Distribution of 1-methyl-4-phenyl-1,2,3,6-tetrahydropyridine in experimental animals studied by postiron emission tomography and whole body autoradiography

Abstract

1-Methyl-4-phenyl-1,2,3,6-tetrahydropyridine (MPTP) is a selective potent neurotoxin which has induced a syndrome similar to parkinsonism both in man and in monkeys. At autopsy degeneration of pigmented nerve cells in the pars compacta of the substantia nigra has been confirmed.

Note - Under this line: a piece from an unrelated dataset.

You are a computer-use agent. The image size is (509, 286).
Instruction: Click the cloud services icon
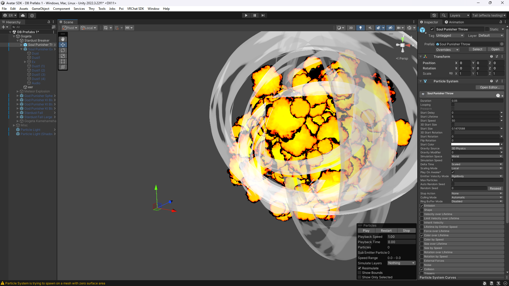click(x=23, y=15)
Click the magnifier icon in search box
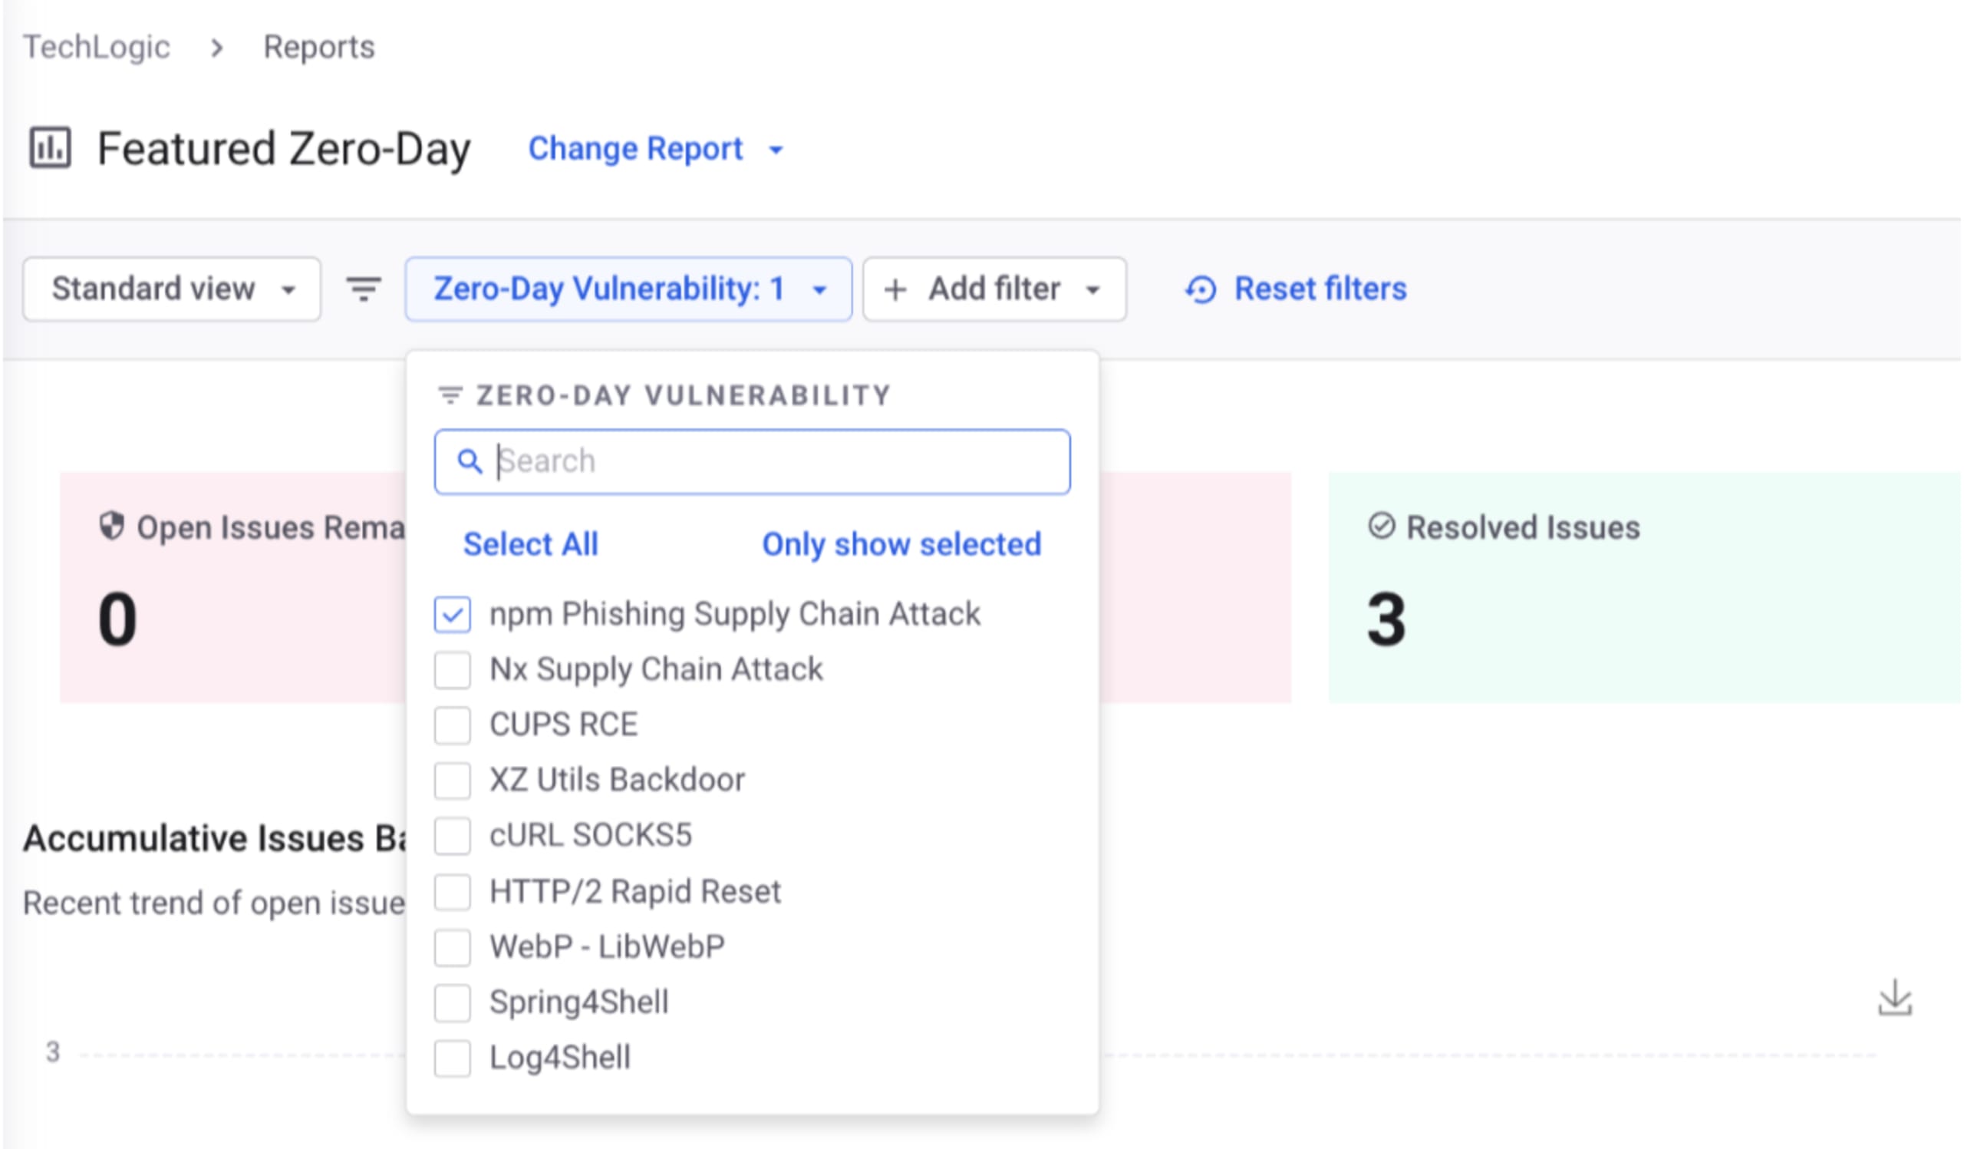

The regional distribution of intravenously administered 1-( 11C-methyl)-4-phenyl-1,2,3,6-tetrahydropyridine ( 11C-MPTP) in the brain of Rhesus monkeys was studied by positron emission tomography and the whole body distribution in mice was documented by autoradiography and by impulse counting of selected tissues. A very rapid and high uptake of 11C-MPTP derived radioactivity was seen in areas corresponding to striatum and midbrain, including the substantia nigra area. No elimination from these regions was seen during the study period of 2 h. The uptake was in the order of 7–8 times the homogenous distribution of the radioactivity in the monkey. The uptake was generally high also in other regions of the brain, but there some elimination could be distinguished. Pretreatment of the monkey with spiperone, a selective dopamine receptor antagonist, did not alter uptake nor the kinetics of the 11C-MPTP derived radioactivity. Thus 11C-MPTP does not have a high affinity for postsynaptic dopamine receptors. A remarkably high uptake of 11C-MPTP derived radioactivity was seen in the eye of the monkey. The selective uptake of radioactivity in the eye was also confirmed in pigmented but not in albino mice. The melanin affinity of MPTP may cause high intracellular concentrations of the compound or its metabolites in the melanin containing nerve cells in substantia nigra, which may explain the serious vulnerability of these neurons to MPTP.